On the last day of a summer music camp I direct, I ran into two of my counselors, whom I call Elsa and Anna. They were out of breath from running, wearing uncomfortable smiles, and Elsa’s face was tear-stained.

“What’s going on?” I asked. Elsa covered her face with her hands. Anna, still grinning strangely, said, “We just saw a guy outside — I don’t know, maybe he was going to the bathroom — it was so gross … .”

“What do you mean? You saw too much?” I asked Anna, looking at Elsa’s shaking shoulders. Crying or laughing, I couldn’t tell. Anna kept talking.

“Oh, yeah, we saw way too much. Everything.” Then the two girls, 14 and 15, looked at each other with red faces and began laughing/crying again.

When I told the girls’ mothers about the disturbing event, I found myself telling them about a childhood memory.

I was about 10 years old and browsing at a Waldenbooks in my hometown mall. I knelt down to find a book on the bottom shelf and noticed a man next to me, also kneeling. It was summer and he was wearing loosefitting cotton shorts, hiked up, his hairy, white thighs exposed. In that glance, my childish brain could barely comprehend what I was seeing: his penis protruding from the hem of his shorts, in a state that was unrecognizable to me — how embarrassing, he doesn’t realize his private parts are showing. I glanced up and saw that he was looking at me. Alarm bells went off. I stood up slowly and left in a haze of terror and shame, and breathed not a word about it for the next 30 years.

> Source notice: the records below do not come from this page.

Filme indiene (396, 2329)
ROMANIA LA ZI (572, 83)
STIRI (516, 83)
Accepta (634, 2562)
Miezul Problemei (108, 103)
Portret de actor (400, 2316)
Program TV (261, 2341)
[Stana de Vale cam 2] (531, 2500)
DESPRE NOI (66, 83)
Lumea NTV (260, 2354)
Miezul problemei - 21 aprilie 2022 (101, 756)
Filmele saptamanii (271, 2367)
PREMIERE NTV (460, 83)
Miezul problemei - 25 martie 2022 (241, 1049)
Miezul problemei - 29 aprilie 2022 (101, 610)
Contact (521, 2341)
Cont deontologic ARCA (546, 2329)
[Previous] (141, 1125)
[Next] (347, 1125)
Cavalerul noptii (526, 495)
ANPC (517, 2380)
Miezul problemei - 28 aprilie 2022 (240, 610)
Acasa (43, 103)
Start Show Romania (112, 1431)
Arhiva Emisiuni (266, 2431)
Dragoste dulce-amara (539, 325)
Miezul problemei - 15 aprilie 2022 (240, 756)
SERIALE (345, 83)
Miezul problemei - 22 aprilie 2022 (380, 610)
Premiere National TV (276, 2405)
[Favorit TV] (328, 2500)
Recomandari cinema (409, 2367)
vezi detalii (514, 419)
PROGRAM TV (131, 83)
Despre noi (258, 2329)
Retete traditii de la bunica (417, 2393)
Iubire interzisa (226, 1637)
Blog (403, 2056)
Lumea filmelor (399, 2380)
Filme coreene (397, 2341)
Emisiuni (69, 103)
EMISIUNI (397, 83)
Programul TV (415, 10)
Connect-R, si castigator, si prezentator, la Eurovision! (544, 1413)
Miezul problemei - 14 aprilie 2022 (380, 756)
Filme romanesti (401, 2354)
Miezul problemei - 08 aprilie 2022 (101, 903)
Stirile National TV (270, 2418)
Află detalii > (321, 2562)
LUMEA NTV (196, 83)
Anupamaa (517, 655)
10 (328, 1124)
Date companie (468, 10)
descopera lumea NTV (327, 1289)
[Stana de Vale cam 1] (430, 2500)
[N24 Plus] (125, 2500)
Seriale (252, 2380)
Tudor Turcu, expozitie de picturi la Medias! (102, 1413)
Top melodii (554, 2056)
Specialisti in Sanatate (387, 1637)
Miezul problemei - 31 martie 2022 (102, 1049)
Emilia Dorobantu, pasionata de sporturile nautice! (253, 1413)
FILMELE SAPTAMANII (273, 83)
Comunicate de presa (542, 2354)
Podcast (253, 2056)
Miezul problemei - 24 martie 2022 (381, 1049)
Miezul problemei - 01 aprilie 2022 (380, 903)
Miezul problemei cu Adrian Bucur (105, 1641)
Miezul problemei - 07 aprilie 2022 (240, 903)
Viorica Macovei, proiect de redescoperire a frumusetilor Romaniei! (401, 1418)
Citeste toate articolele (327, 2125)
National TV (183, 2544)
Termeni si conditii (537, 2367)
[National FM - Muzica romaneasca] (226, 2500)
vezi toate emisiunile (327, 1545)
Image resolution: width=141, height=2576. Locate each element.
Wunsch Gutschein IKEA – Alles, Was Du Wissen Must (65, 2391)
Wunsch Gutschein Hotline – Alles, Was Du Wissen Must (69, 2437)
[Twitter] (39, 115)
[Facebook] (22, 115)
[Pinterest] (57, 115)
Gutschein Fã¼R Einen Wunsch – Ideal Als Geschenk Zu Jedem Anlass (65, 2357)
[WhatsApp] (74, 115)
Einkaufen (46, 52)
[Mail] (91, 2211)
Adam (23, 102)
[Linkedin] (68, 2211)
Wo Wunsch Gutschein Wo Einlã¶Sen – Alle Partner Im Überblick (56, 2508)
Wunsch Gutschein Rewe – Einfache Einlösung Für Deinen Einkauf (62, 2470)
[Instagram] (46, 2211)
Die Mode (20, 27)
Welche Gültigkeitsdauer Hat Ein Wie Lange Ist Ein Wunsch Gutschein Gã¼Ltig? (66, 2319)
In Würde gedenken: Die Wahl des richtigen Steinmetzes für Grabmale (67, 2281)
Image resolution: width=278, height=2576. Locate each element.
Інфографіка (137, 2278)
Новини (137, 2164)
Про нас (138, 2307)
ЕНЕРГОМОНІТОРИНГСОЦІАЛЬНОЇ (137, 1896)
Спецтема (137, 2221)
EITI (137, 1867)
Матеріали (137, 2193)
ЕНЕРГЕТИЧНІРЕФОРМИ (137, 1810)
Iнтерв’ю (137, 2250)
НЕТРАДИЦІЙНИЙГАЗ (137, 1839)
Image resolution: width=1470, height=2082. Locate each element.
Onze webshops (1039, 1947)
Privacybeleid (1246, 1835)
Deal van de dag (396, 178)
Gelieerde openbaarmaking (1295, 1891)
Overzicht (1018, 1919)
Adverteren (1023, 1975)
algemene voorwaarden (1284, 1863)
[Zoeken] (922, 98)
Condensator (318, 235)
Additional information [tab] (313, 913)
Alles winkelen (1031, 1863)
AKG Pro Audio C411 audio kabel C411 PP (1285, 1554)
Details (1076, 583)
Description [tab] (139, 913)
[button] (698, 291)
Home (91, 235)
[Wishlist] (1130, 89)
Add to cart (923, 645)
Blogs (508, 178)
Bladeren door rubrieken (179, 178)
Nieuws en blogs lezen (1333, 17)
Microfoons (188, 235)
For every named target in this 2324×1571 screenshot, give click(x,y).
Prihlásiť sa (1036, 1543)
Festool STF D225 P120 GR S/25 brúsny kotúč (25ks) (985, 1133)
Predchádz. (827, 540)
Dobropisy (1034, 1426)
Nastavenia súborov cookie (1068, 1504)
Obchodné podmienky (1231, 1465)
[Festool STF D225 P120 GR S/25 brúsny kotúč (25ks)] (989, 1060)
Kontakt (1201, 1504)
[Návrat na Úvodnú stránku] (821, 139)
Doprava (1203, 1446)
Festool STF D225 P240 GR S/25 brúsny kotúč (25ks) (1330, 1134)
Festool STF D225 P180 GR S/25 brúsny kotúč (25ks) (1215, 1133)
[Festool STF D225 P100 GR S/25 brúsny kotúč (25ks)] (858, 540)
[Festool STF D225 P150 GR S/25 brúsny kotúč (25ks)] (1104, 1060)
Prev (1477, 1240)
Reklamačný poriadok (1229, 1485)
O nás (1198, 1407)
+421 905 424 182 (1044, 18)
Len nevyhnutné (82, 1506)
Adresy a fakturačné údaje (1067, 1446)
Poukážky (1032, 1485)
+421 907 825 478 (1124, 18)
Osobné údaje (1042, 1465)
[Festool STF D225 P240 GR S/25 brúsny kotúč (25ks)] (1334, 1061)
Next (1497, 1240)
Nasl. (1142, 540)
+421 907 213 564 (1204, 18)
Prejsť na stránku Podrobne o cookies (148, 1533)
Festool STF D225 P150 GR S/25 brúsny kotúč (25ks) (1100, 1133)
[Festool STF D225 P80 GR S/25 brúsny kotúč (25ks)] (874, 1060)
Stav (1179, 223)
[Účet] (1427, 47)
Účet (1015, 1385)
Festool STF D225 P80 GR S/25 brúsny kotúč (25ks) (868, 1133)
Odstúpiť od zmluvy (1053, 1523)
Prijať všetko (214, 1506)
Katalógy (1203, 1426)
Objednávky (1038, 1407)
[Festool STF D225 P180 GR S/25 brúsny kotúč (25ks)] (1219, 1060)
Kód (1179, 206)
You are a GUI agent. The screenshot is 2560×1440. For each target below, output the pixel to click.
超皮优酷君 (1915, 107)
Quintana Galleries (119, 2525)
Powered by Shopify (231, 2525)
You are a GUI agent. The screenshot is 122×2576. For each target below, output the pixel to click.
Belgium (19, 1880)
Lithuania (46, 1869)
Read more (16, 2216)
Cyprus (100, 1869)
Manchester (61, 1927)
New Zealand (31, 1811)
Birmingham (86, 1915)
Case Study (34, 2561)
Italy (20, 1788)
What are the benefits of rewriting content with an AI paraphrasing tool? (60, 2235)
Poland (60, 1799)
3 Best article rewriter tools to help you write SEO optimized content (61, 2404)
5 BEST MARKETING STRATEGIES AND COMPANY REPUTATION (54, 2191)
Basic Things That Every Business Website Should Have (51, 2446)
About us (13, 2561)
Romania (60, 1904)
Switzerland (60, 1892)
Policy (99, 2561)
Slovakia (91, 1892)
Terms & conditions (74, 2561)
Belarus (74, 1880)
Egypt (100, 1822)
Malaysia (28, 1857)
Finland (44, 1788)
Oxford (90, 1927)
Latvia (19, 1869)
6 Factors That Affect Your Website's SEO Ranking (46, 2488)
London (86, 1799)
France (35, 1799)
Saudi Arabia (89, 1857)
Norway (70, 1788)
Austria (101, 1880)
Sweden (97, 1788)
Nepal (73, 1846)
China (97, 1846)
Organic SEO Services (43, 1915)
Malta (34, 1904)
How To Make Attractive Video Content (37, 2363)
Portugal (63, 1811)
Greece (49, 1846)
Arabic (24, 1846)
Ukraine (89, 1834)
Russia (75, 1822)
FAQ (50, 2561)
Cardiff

Until I caught the look on Elsa’s face through her trembling hands.

Hard as it might be to believe, I didn’t understand the encounter from an adult perspective until I told it out loud. For 30 years I had felt caught between the voice telling me I had been violated and the irrational voice rebutting: it was your imagination, it was an accident, you shouldn’t have glanced over. I never had a chance to sort that out until I heard my adult voice banishing any doubt of a 10-year-old’s innocence.

In retelling, I have discovered that every woman was approached as a girl. He called me over to ask directions. I went to his car window, and he wasn’t wearing pants/He was walking past me and opened his jacket/He lived near me/Twice. It happened twice, in this neighborhood/I was 10/I was 12/ I was 8/I never told anyone/I never told anyone.

Thanks to Harvey Weinstein, the “Me, too” status updates are popping up on Facebook, and my distaste for oversharing is battling my disgust at these thousand tiny daily assaults on girls and women. Picturing that man in a bathrobe wielding sex like a weapon, disgust wins. “Me, too” is not oversharing. It’s required reading.

Recently, I was sitting at the park with two friends, watching our five boys run wild over the playground. My 7-year-old son and his buddy wrestled, hands pushing down on each others’ shoulders. They made growling noises, sweated.

“I thought I’d have girls,” said my friend, “and I’d be able to teach them how to be strong women. Instead I have two boys. How do I stop them from becoming those kind of men?”

Nearby, my daughter and her friend, 10 years old, bent down and collected chestnuts into a neat pile for the squirrels as they talked. I don’t know what she has seen already. But I’m going to ask. I can’t stop sick men from finding her on the playground, sidewalk or corner store, any more than my parents could stop it in a Waldenbooks in 1986. We can only tell our stories out loud, to our girls, and to our boys, fathers and husbands. Maybe then we will overcome the demons of fear and shame that are given life by those whispers: I did something wrong, I deserve this.

Me, too.


Rena Kraut, of Minneapolis, is the founder and executive director of the Cuban American Youth Orchestra, as well as a professional musician and music educator.